Source data:

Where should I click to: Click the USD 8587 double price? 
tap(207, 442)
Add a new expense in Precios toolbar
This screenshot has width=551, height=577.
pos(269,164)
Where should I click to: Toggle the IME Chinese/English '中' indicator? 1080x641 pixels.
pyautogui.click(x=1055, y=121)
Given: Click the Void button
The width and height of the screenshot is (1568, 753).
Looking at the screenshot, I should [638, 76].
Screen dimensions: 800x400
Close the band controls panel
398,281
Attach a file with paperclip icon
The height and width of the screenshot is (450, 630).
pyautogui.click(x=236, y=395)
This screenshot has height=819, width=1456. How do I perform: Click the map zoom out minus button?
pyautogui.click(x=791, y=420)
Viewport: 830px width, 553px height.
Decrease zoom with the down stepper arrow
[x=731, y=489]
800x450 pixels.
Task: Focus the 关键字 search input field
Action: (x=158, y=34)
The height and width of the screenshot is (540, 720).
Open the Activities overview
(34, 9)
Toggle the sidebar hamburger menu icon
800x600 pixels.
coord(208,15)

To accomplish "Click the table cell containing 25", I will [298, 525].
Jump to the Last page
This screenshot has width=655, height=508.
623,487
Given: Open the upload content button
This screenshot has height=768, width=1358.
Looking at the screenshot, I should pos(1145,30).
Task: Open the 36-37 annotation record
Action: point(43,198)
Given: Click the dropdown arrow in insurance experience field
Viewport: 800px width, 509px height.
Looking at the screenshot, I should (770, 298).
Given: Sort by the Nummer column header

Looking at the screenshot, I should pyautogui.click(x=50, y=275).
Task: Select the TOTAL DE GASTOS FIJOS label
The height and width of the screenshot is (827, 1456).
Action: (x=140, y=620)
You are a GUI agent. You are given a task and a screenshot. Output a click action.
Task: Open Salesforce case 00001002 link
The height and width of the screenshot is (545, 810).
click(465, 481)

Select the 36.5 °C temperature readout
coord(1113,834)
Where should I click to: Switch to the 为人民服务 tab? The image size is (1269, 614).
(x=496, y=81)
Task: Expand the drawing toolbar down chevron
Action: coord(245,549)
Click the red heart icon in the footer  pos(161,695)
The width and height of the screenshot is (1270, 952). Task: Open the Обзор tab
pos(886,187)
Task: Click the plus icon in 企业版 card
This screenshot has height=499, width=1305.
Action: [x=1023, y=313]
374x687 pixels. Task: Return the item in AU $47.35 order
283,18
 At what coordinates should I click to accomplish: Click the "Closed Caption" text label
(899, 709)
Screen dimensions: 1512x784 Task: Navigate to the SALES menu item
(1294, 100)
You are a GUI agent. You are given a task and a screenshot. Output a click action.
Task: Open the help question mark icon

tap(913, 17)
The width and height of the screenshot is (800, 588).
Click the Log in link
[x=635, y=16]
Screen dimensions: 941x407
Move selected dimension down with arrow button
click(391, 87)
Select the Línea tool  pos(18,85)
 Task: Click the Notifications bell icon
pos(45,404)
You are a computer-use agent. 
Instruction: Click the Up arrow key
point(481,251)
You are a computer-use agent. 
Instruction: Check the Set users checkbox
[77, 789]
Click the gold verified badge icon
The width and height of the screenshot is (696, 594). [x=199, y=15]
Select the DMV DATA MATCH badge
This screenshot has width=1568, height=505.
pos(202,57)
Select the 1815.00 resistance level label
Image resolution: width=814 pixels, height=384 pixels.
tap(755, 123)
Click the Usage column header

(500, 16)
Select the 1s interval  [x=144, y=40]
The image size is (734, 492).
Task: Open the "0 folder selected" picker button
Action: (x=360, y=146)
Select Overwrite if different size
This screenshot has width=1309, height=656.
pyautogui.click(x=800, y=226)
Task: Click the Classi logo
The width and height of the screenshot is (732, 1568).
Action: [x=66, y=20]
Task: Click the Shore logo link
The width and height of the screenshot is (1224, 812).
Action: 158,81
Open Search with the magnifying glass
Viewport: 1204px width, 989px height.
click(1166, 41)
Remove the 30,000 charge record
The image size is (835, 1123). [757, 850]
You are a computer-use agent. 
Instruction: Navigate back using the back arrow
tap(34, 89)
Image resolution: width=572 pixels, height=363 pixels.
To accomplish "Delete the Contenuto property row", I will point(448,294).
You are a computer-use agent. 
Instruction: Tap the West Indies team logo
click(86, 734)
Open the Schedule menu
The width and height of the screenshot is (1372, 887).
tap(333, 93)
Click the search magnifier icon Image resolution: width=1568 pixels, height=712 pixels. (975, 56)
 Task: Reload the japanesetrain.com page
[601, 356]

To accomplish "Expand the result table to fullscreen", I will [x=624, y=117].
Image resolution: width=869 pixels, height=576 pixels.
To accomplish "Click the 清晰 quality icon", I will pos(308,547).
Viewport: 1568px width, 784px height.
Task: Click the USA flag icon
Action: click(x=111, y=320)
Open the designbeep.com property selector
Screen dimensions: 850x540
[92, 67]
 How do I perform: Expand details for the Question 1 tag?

Work order:
Transcribe each line of the data exactly, skipping none.

Task response:
Where should I click to: Click the USD 8587 double price? 
tap(207, 442)
Add a new expense in Precios toolbar
This screenshot has width=551, height=577.
pos(269,164)
Where should I click to: Toggle the IME Chinese/English '中' indicator? 1080x641 pixels.
pyautogui.click(x=1055, y=121)
Given: Click the Void button
The width and height of the screenshot is (1568, 753).
Looking at the screenshot, I should [638, 76].
Screen dimensions: 800x400
Close the band controls panel
398,281
Attach a file with paperclip icon
The height and width of the screenshot is (450, 630).
pyautogui.click(x=236, y=395)
This screenshot has height=819, width=1456. How do I perform: Click the map zoom out minus button?
pyautogui.click(x=791, y=420)
Viewport: 830px width, 553px height.
Decrease zoom with the down stepper arrow
[x=731, y=489]
800x450 pixels.
Task: Focus the 关键字 search input field
Action: (x=158, y=34)
The height and width of the screenshot is (540, 720).
Open the Activities overview
(34, 9)
Toggle the sidebar hamburger menu icon
800x600 pixels.
coord(208,15)

To accomplish "Click the table cell containing 25", I will [298, 525].
Jump to the Last page
This screenshot has width=655, height=508.
623,487
Given: Open the upload content button
This screenshot has height=768, width=1358.
Looking at the screenshot, I should pos(1145,30).
Task: Open the 36-37 annotation record
Action: point(43,198)
Given: Click the dropdown arrow in insurance experience field
Viewport: 800px width, 509px height.
Looking at the screenshot, I should (770, 298).
Given: Sort by the Nummer column header

Looking at the screenshot, I should pyautogui.click(x=50, y=275).
Task: Select the TOTAL DE GASTOS FIJOS label
The height and width of the screenshot is (827, 1456).
Action: (x=140, y=620)
You are a GUI agent. You are given a task and a screenshot. Output a click action.
Task: Open Salesforce case 00001002 link
The height and width of the screenshot is (545, 810).
click(465, 481)

Select the 36.5 °C temperature readout
coord(1113,834)
Where should I click to: Switch to the 为人民服务 tab? The image size is (1269, 614).
(x=496, y=81)
Task: Expand the drawing toolbar down chevron
Action: coord(245,549)
Click the red heart icon in the footer  pos(161,695)
The width and height of the screenshot is (1270, 952). Task: Open the Обзор tab
pos(886,187)
Task: Click the plus icon in 企业版 card
This screenshot has height=499, width=1305.
Action: [x=1023, y=313]
374x687 pixels. Task: Return the item in AU $47.35 order
283,18
 At what coordinates should I click to accomplish: Click the "Closed Caption" text label
(899, 709)
Screen dimensions: 1512x784 Task: Navigate to the SALES menu item
(1294, 100)
You are a GUI agent. You are given a task and a screenshot. Output a click action.
Task: Open the help question mark icon

tap(913, 17)
The width and height of the screenshot is (800, 588).
Click the Log in link
[x=635, y=16]
Screen dimensions: 941x407
Move selected dimension down with arrow button
click(391, 87)
Select the Línea tool  pos(18,85)
 Task: Click the Notifications bell icon
pos(45,404)
You are a computer-use agent. 
Instruction: Click the Up arrow key
point(481,251)
You are a computer-use agent. 
Instruction: Check the Set users checkbox
[77, 789]
Click the gold verified badge icon
The width and height of the screenshot is (696, 594). [x=199, y=15]
Select the DMV DATA MATCH badge
This screenshot has width=1568, height=505.
pos(202,57)
Select the 1815.00 resistance level label
Image resolution: width=814 pixels, height=384 pixels.
tap(755, 123)
Click the Usage column header

(500, 16)
Select the 1s interval  [x=144, y=40]
The image size is (734, 492).
Task: Open the "0 folder selected" picker button
Action: (x=360, y=146)
Select Overwrite if different size
This screenshot has width=1309, height=656.
pyautogui.click(x=800, y=226)
Task: Click the Classi logo
The width and height of the screenshot is (732, 1568).
Action: [x=66, y=20]
Task: Click the Shore logo link
The width and height of the screenshot is (1224, 812).
Action: 158,81
Open Search with the magnifying glass
Viewport: 1204px width, 989px height.
click(1166, 41)
Remove the 30,000 charge record
The image size is (835, 1123). [757, 850]
You are a computer-use agent. 
Instruction: Navigate back using the back arrow
tap(34, 89)
Image resolution: width=572 pixels, height=363 pixels.
To accomplish "Delete the Contenuto property row", I will point(448,294).
You are a computer-use agent. 
Instruction: Tap the West Indies team logo
click(86, 734)
Open the Schedule menu
The width and height of the screenshot is (1372, 887).
tap(333, 93)
Click the search magnifier icon Image resolution: width=1568 pixels, height=712 pixels. (975, 56)
 Task: Reload the japanesetrain.com page
[601, 356]

To accomplish "Expand the result table to fullscreen", I will [x=624, y=117].
Image resolution: width=869 pixels, height=576 pixels.
To accomplish "Click the 清晰 quality icon", I will pos(308,547).
Viewport: 1568px width, 784px height.
Task: Click the USA flag icon
Action: click(x=111, y=320)
Open the designbeep.com property selector
Screen dimensions: 850x540
[92, 67]
 How do I perform: Expand details for the Question 1 tag?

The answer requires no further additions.